2018 | Skripsi | S1 MANAJEMEN DAN KEBIJAKAN PUBLIKSkripsi ini berjudul Efektivitas Pelaksanaan JBM di kampung Iromejan RT 034 RW 009, Klitren, Gondokusuman, Yogyakarta. Penelitian ini dilatarbelakangi oleh adanya SK Gubernur dan Perwal No 53 tahun 2014 tentang JBM di DIY. Kedua peraturan tersebut memiliki tujuan untuk menumbuh kembangkan budaya belajar dengan menciptakan suatu kondisi lingkungan yang ideal yang dapat medorong proses belajar mengajar anak/warga, sehingga dapat berlangsung dalam suasana aman, nyaman, tertib, dan menyenangkan. Tujuan penelitian ini adalah untuk mengatahui bagaimana efektivitas pelaksanaan program JBM. Metode penelitian yang digunakan dalam penelitian adalah metode kualitatif dengan pendekatan deskriptif. Sumber data primer diambil melalui wawancara dan observasi lapangan. Adapun sumber informan dari penelitian ini adalah para siswa yang masih dalam usia sekolah, warga masyarakat khususnya orangtua, Ketua RT, dan Ketua RW. Data sekunder diperoleh melalui peraturan perundangan-undangan, media massa online, dan studi pustaka.
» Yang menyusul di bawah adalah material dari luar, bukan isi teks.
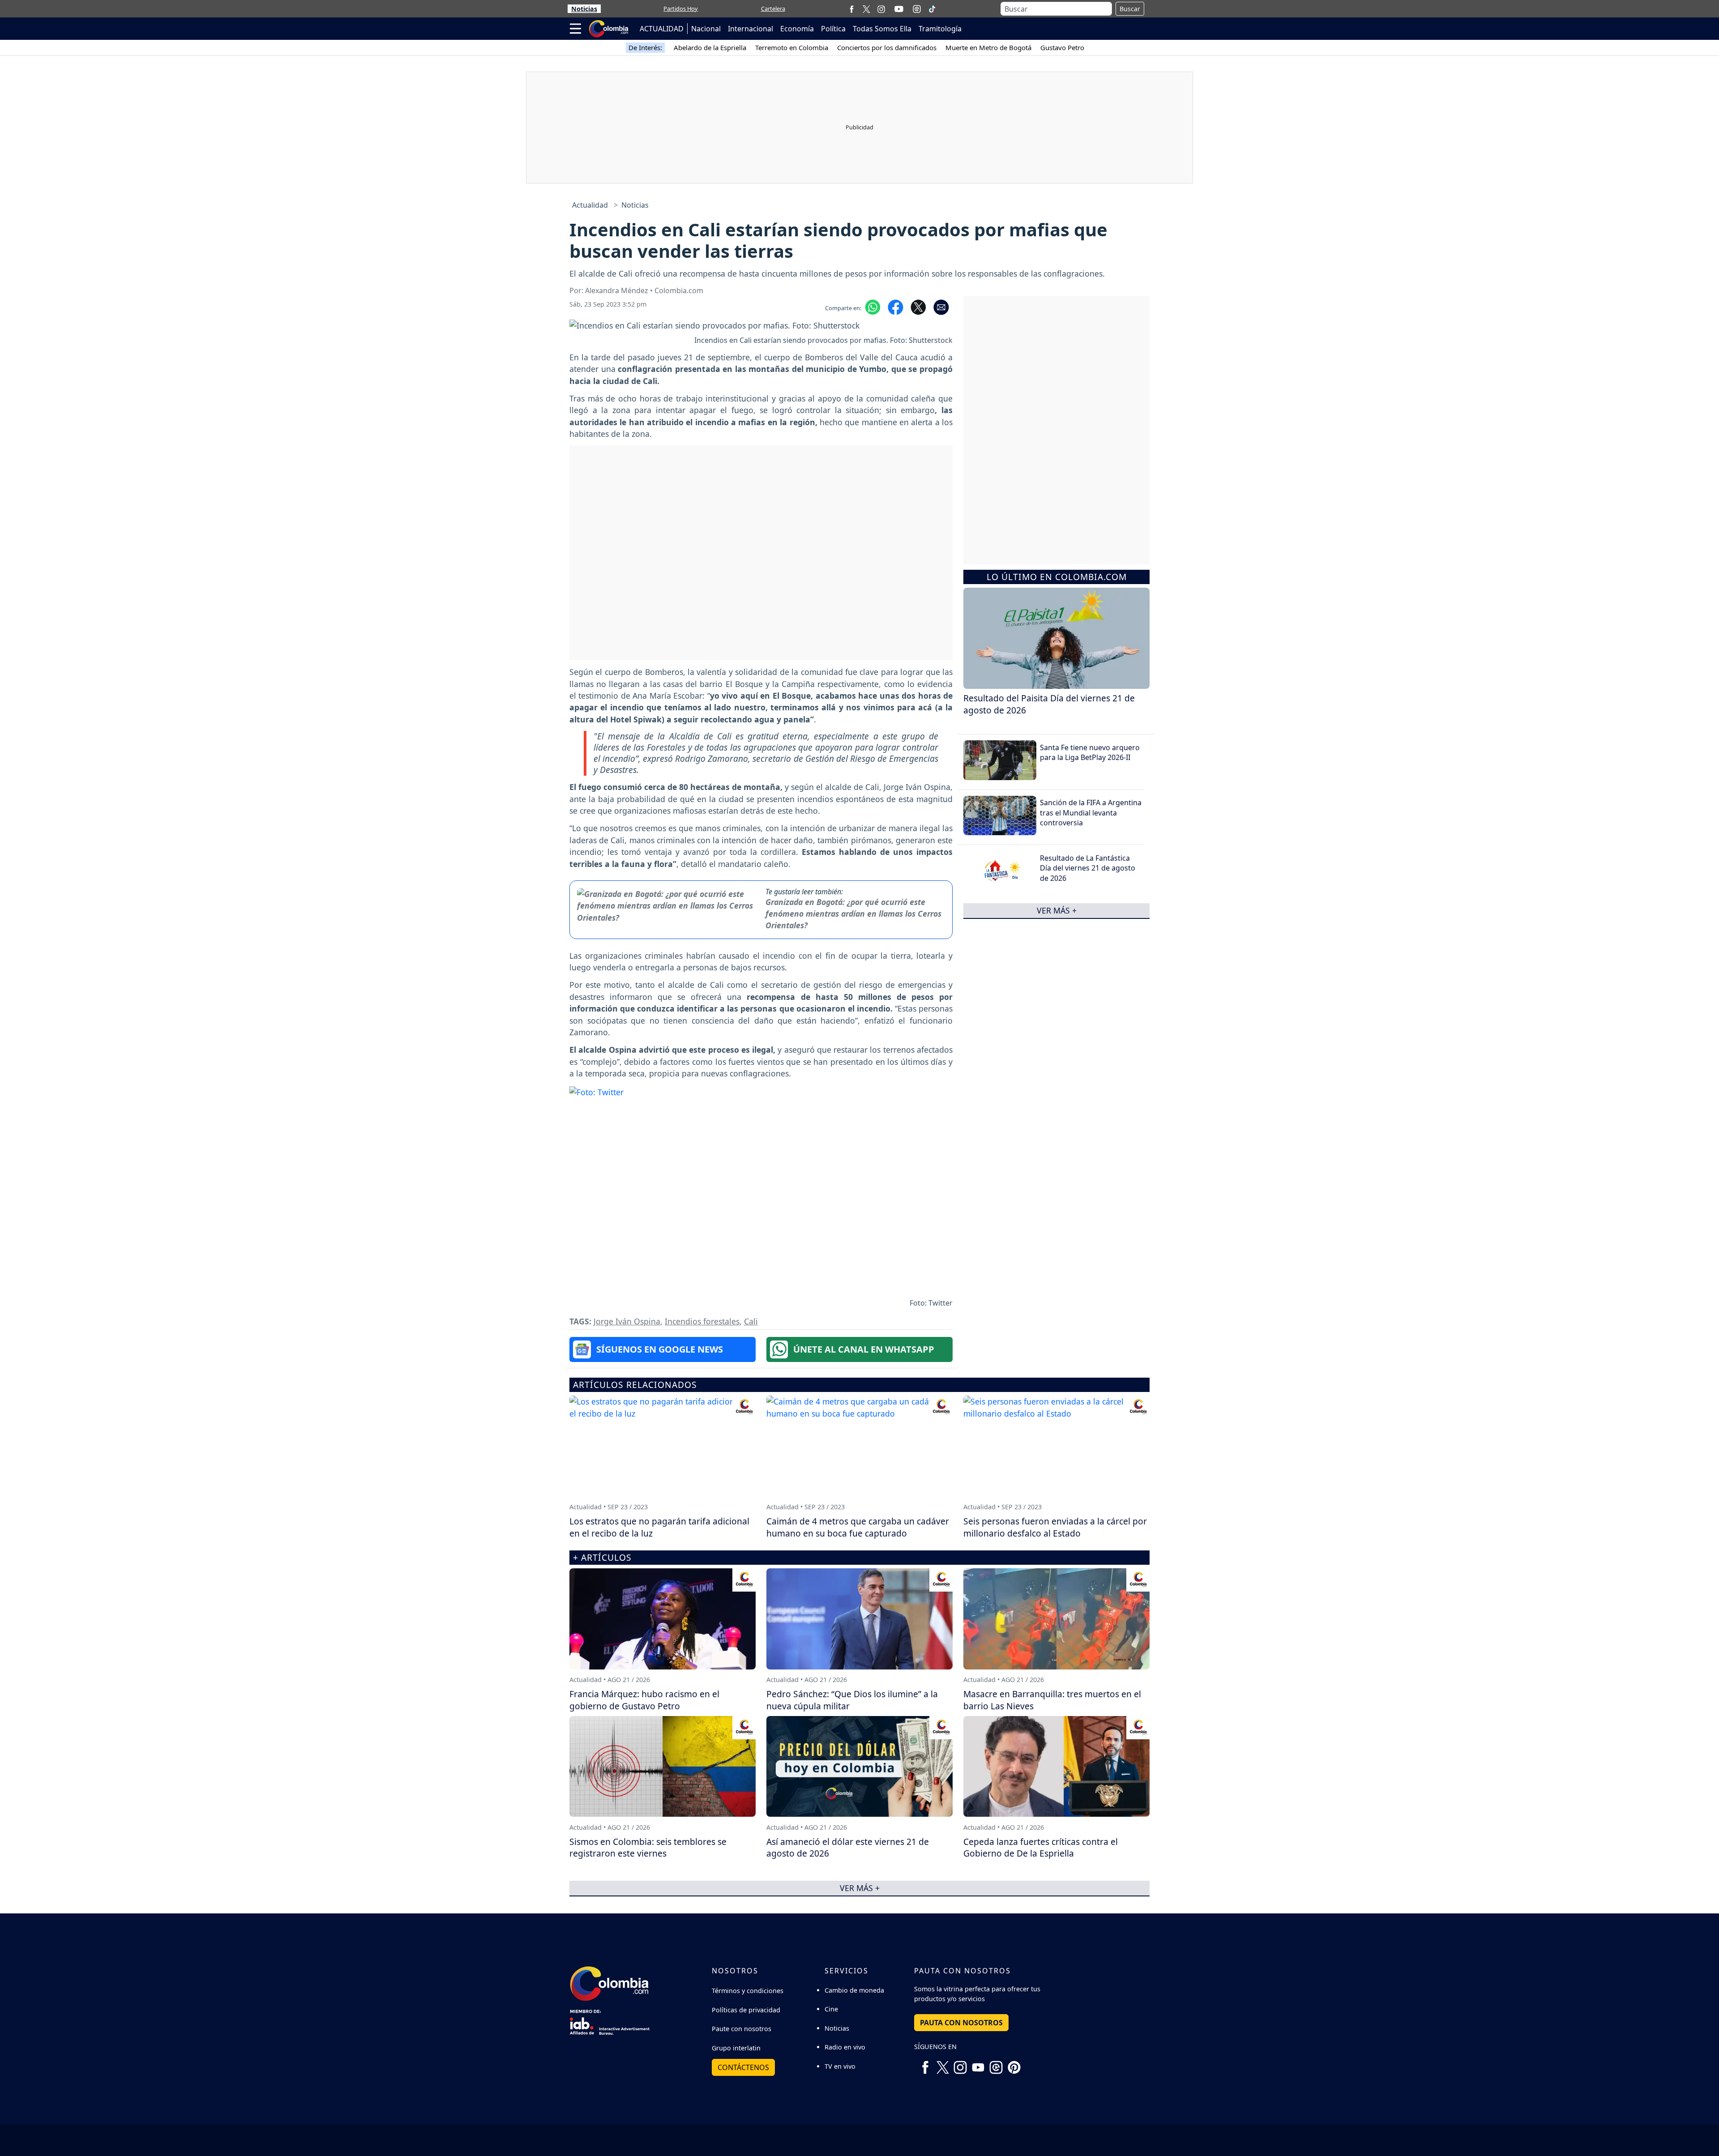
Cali (751, 1321)
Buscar (1130, 8)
Berdasarkan hasil penelitian di lapangan menunjukkan bahwa pelaksanaan JBM di Kampung Iromejan dinilai kurang efektif. Berdasarkan hasil wawancara dan observasi lapangan menunjukkan bahwa 1) Pencapaian tujuan tidak dapat tercapai dengan baik. Tujuan yang tercantum dalam program tidak mampu dilaksanakan oleh warga masyarakat khususnya orang tua sebagai sasaran program. 2) Antar tokoh masyarakat, warga, dan pihak lain tidak mampu berintegrasi dengan baik. 3) Dilihat dari penyesuaian organisasi dengan lingkungan terlihat cukup baik, akan tetapi hal ini tidak memaksimalkan pelaksanaan jam belajar masyarakat. Adapun yang menyebabkan kurang efektifnya pelaksanaan program JBM adalah kurangnya sosialisasi dan penyuluhan program bagi anak-anak dan warga masyarakat. Selain itu keterbatasan ekonomi juga merupakan salah satu penghambat pelaksanaan program tersebut.
This thesis is entitled Effectiveness of Community Learning Hours in the village of Iromejan RT 034 RW 009, Klitren, Gondokusuman, Yogyakarta. This research was motivated by the existence of Governor's Decree and Perwal No. 53 of 2014 concerning Community Learning Hours in DIY. Both regulations have a purpose to develop a learning culture by creating an ideal environmental condition that can encourage the learning process of children / citizens, so that it can take place in a safe, comfortable, orderly and fun atmosphere. The purpose of this study is to find out how effective the JBM program is. The research method used in this study is a qualitative method with a descriptive approach. Primary data sources are taken through interviews and field observations. The sources of informants from this study were students who were still in school age, community members, especially parents, RT heads, and RW leaders. Secondary data is obtained through legislation, online mass media, and literature studies. Based on the results of research in the field, it was found that the implementation of JBM in Iromejan Village was considered ineffective. Based on the results of interviews and field observations, it was shown 1) Achieving goals cannot be achieved properly. The objectives stated in the program cannot be implemented by community members, especially parents, as the program's target. 2) Between community leaders, citizens and other parties unable to integrate properly. 3) Judging from the adjustment of the organization with the environment it looks quite good, but this does not maximize the implementation of community learning hours. The causes of the ineffective implementation of the JBM program are the lack of socialization and counseling programs for children and community members. In addition, economic limitations are also one of the obstacles to the implementation of the program.